Надрывается, визжитъ въ трактирѣ шарманка, вопитъ хриплый женскій голосъ отвратительную пѣсню, забравшуюся сюда изъ городскихъ притоновъ всякой мерзости. Не слышитъ ихъ молодой учитель: мечты уносятъ его все дальше и дальше отъ темной дѣйствительности на вольный просторъ родныхъ необъятныхъ полей, залитыхъ благодатнымъ свѣтомъ… Не ковыряетъ тамъ землю соха, не увѣчитъ мужика и лошадь неблагодарною работой. Легко идетъ пахарь за красивымъ плугомъ, не дорогимъ, не заморскимъ, не такимъ, къ которому сердце не лежитъ потому, что «ненашенскій» онъ, чужой, и что взяться за него боязно.

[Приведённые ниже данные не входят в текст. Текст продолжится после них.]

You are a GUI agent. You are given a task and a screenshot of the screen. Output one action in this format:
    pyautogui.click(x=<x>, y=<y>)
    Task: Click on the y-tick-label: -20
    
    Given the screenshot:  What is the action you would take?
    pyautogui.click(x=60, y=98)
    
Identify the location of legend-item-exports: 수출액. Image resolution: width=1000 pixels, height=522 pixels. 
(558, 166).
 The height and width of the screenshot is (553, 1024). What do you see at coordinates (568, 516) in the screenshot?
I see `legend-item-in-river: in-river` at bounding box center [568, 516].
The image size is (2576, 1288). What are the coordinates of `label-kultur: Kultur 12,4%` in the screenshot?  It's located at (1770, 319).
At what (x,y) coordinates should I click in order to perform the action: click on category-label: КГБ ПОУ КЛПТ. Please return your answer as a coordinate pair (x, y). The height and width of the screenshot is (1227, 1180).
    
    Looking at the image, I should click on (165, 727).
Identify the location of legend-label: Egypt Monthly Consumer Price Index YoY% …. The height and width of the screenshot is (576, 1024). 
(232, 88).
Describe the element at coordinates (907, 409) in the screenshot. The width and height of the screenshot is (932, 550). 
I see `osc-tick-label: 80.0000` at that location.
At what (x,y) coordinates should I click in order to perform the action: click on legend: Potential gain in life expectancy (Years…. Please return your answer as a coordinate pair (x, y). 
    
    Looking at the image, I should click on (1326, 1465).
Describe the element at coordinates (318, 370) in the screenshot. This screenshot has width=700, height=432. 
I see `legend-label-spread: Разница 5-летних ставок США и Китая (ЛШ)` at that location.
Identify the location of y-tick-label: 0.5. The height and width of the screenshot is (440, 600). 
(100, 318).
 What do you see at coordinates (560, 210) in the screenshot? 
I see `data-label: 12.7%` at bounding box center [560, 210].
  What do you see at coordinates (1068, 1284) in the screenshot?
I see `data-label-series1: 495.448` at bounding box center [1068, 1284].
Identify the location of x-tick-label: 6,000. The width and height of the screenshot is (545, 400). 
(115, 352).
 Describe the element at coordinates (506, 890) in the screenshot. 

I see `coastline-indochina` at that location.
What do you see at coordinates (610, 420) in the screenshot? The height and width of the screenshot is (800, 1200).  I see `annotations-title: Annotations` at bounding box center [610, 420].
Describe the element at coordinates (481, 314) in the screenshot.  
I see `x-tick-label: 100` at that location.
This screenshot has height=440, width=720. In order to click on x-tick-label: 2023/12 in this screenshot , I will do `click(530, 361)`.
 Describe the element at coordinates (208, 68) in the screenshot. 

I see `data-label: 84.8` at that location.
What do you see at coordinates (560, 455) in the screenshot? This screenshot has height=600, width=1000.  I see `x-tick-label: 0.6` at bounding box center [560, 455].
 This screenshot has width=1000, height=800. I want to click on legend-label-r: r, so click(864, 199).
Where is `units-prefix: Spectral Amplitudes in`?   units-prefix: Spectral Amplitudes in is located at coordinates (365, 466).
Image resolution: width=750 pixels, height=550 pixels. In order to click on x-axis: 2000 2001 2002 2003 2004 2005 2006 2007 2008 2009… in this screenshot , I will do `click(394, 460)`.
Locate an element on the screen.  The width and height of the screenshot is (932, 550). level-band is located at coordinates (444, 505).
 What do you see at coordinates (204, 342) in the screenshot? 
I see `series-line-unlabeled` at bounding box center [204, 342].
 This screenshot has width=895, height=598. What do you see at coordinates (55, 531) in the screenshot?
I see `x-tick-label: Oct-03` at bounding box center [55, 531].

Пашутъ крестьяне своими плугами; тутъ при нихъ они сдѣланы, и сработали ихъ свои же родные ребята; и плужки эти стали родные… На гумнахъ гудятъ свои молотилки, — весело, бойко спорится работа артелью, дворъ на дворъ, въ союзѣ богатый и бѣдный… Праздникъ пришелъ, и огнями горитъ не трактиръ: въ школѣ свѣтло, въ школѣ толпится народъ. Тамъ читаютъ хорошія книги, смотрятъ волшебный фонарь, старый и малый слушаютъ объясненія учителя, безъ труда набираются знаній… Не шарманка визжитъ и не пьяная баба, — подъ гитару и скрипку льется чудная русская пѣсня. Заунывный мотивъ вдругъ смѣняется бойкимъ, живымъ. Молодежь въ пляску пустилась старикамъ на утѣху… Счастье-то, счастье! Вотъ оно гдѣ!…

А кругомъ все темно. Только ярче, все ярче звѣзды горятъ на безоблачномъ небѣ, и все дальше несутся мечты… И когда то, когда, о родная земля, не въ мечтахъ лишь увидитъ все это учитель Сердобцевъ?…

М. Анютинъ.
"Русская Мысль", кн.VI—IX, 1888



  1. Матренкой называютъ тарханы козацкую нагайку.